Entre 2021 e 2025, o governo já investiu cerca de R$ 570 milhões em pesquisas lideradas por mulheres. Em 2024, a Fapemig registrou 5.186 mulheres bolsistas e 475 projetos sob coordenação feminina. Para 2025, esses números saltaram para 5.991 bolsistas mulheres e 523 projetos, um crescimento de 15%. Segundo a secretária de Desenvolvimento Econômico, Mila Corrêa da Costa, essa iniciativa não é apenas uma questão de reconhecimento, mas também um investimento em um futuro mais igualitário e inspirador para as novas gerações.
Iniciativas para Fomentar a Participação Feminina
A Fapemig tem implementado várias chamadas para incentivar a participação de mulheres nas ciências. Um exemplo é o programa Ciência por Elas, lançado em 2023, que alocou R$ 17,9 milhões em 95 pesquisas coordenadas por mulheres. Além disso, uma chamada de bolsas de iniciação científica em áreas STEM (Ciências, Tecnologia, Engenharia e Matemática) foi realizada em 2025, onde mais da metade das 300 bolsas concedidas foram destinadas a mulheres.
Essa crescente presença feminina em ambientes acadêmicos e científicos não apenas eleva a qualidade da pesquisa, mas também serve de inspiração para a juventude. Um exemplo notável é Elizângela Aparecida dos Santos, doutora em Economia Aplicada e vencedora do Prêmio Bunge 2025 na categoria Juventude. Com foco na análise dos impactos das mudanças climáticas na agricultura, Elizângela enfatiza que seu reconhecimento reforça a ideia de que a ciência é um espaço acessível e necessário para todos.
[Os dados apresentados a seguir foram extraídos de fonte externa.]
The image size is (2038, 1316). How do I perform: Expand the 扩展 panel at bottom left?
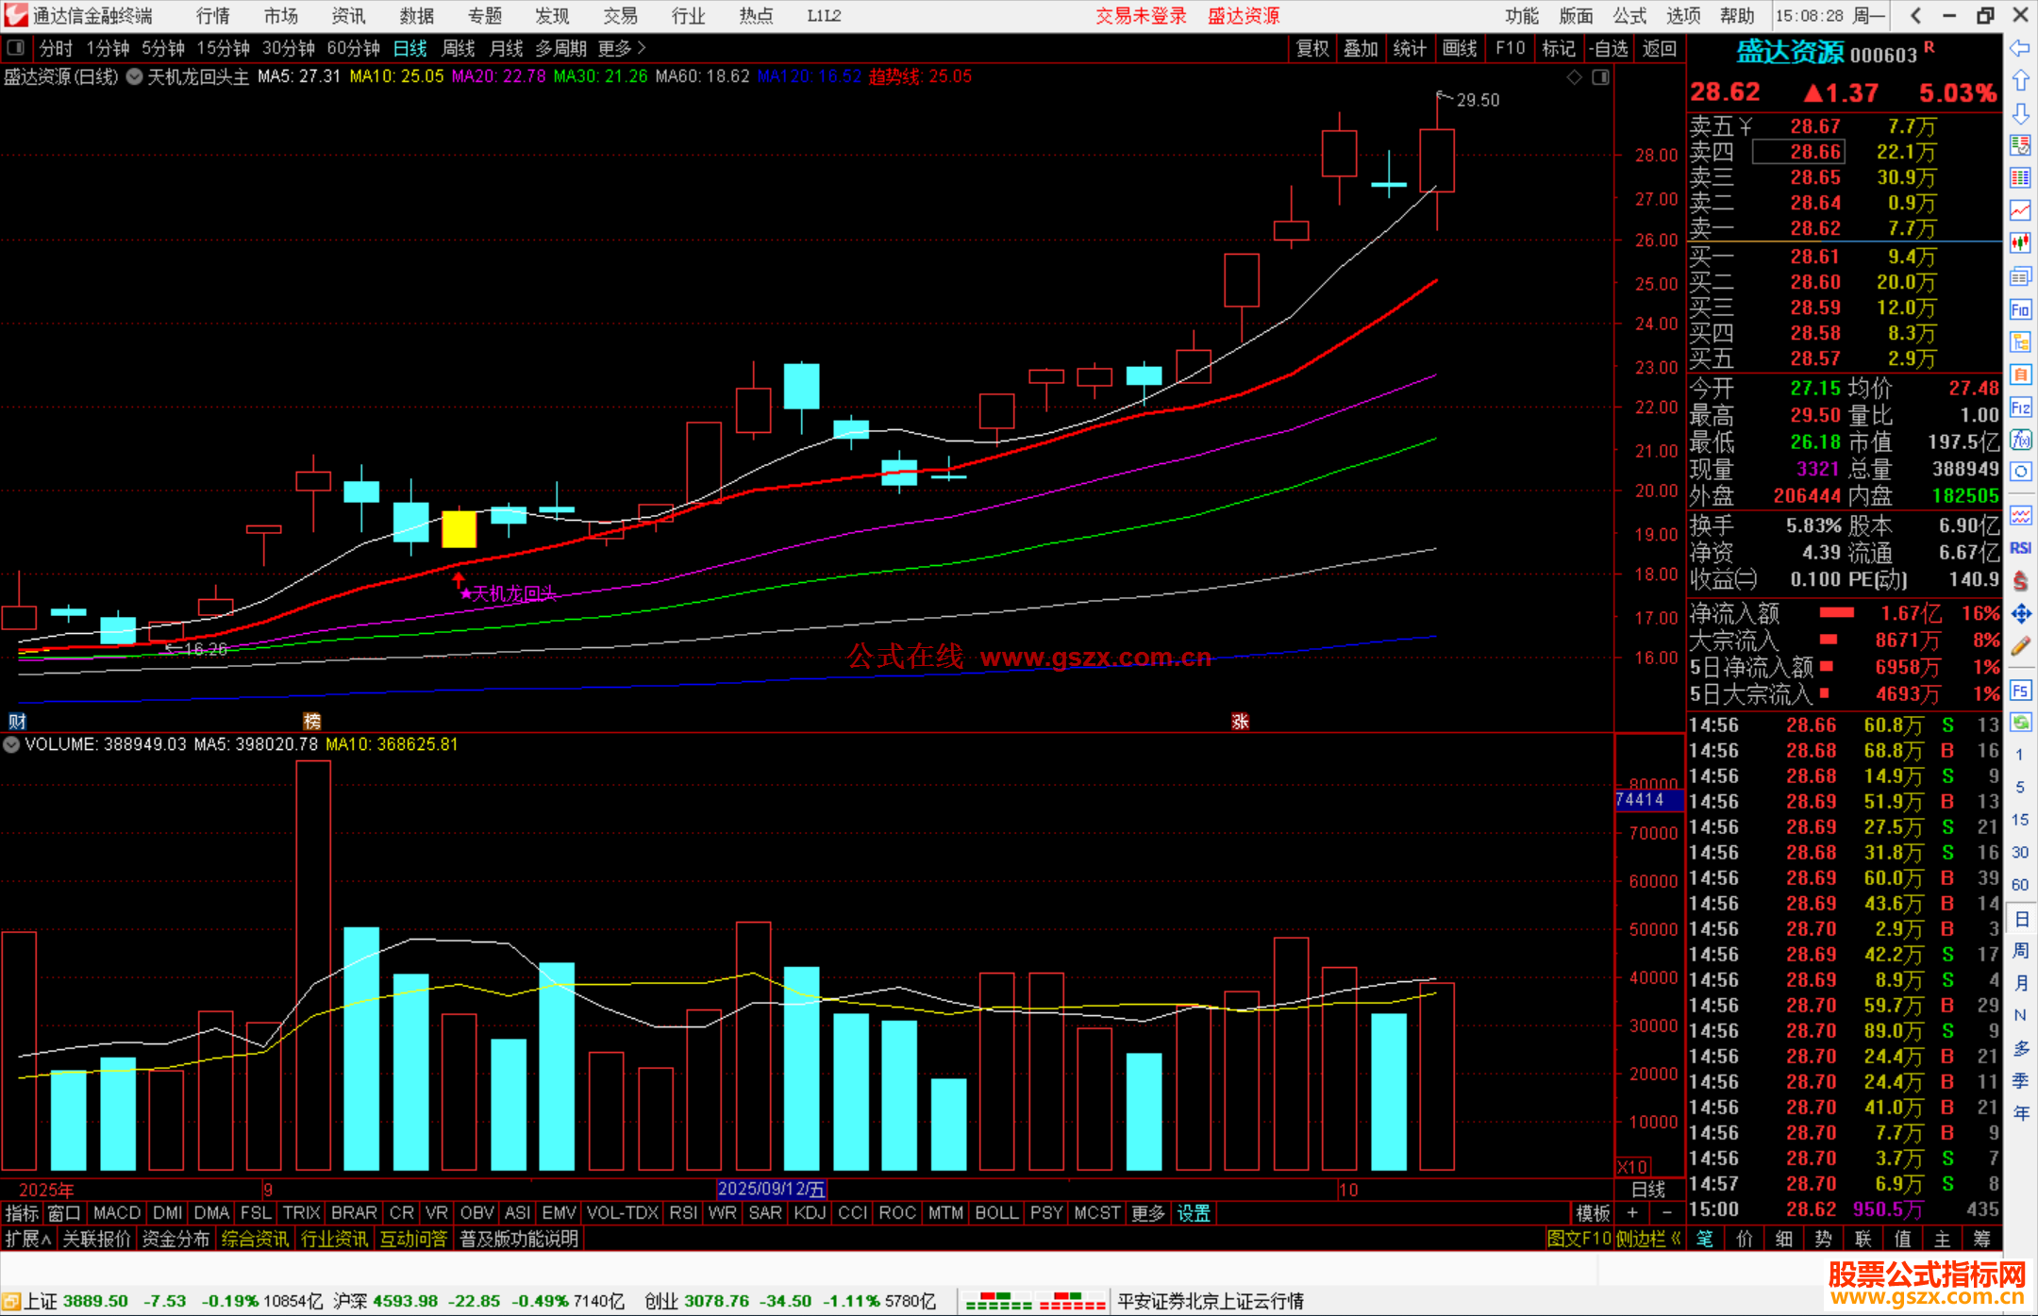click(x=27, y=1239)
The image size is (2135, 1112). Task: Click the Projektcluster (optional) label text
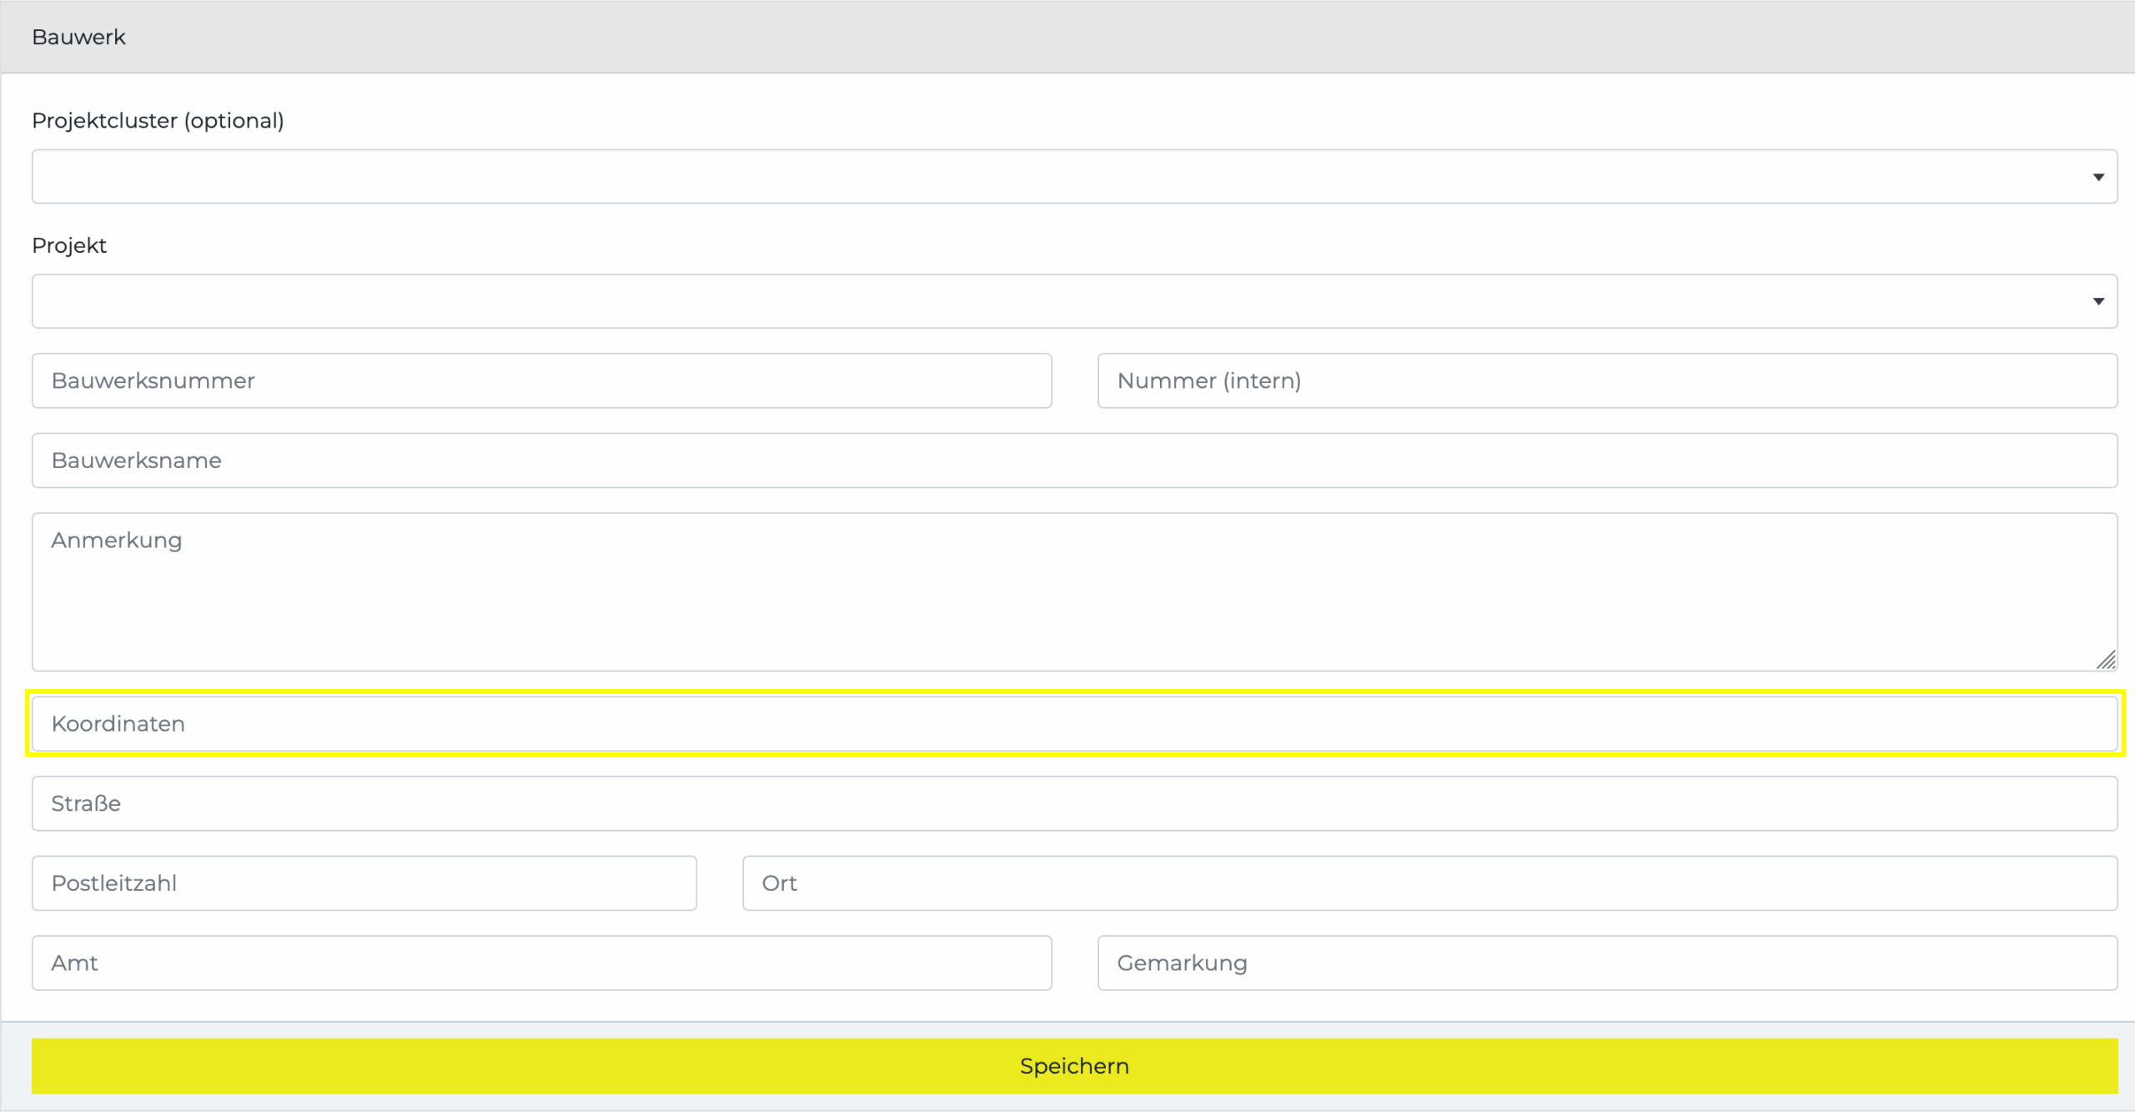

O Valor do Financiamento na Trajetória Científica
Outra importante figura no cenário científico é a pós-doutora em fisiologia cardíaca, Silvia Guatimosim, da Universidade Federal de Minas Gerais (UFMG). Silvia relata que seu primeiro contato com a ciência se deu através de uma bolsa da Fapemig, que possibilitou a criação de um laboratório de referência em fisiologia cardíaca. “Esse financiamento foi crucial para a implementação da primeira linha de pesquisa na UFMG e em Minas Gerais”, destaca Silvia, reforçando a necessidade de reconhecimento e valorização do trabalho das mulheres na ciência.
Para 2024, a expectativa é lançar mais uma edição do programa Ciência por Elas, com previsão de investimento superior a R$ 15 milhões. Cynthia Barbosa, assessora técnica da Fapemig, ressalta que a instituição busca reduzir as desigualdades de gênero na ciência, valorizando as contribuições femininas nas áreas de C,T&I.
Um Legado para o Futuro
Os investimentos e iniciativas do Governo de Minas e da Fapemig não apenas reconhecem as conquistas atuais, mas também plantam a semente para futuras gerações de mulheres na ciência. “Estamos construindo um legado feminino na ciência, que não apenas beneficia as mulheres de hoje, mas também inspira as meninas que virão amanhã”, conclui a secretária Mila Corrêa da Costa. Com um panorama tão promissor, a expectativa é que Minas Gerais continue a ser um exemplo de inclusão e progresso nas ciências.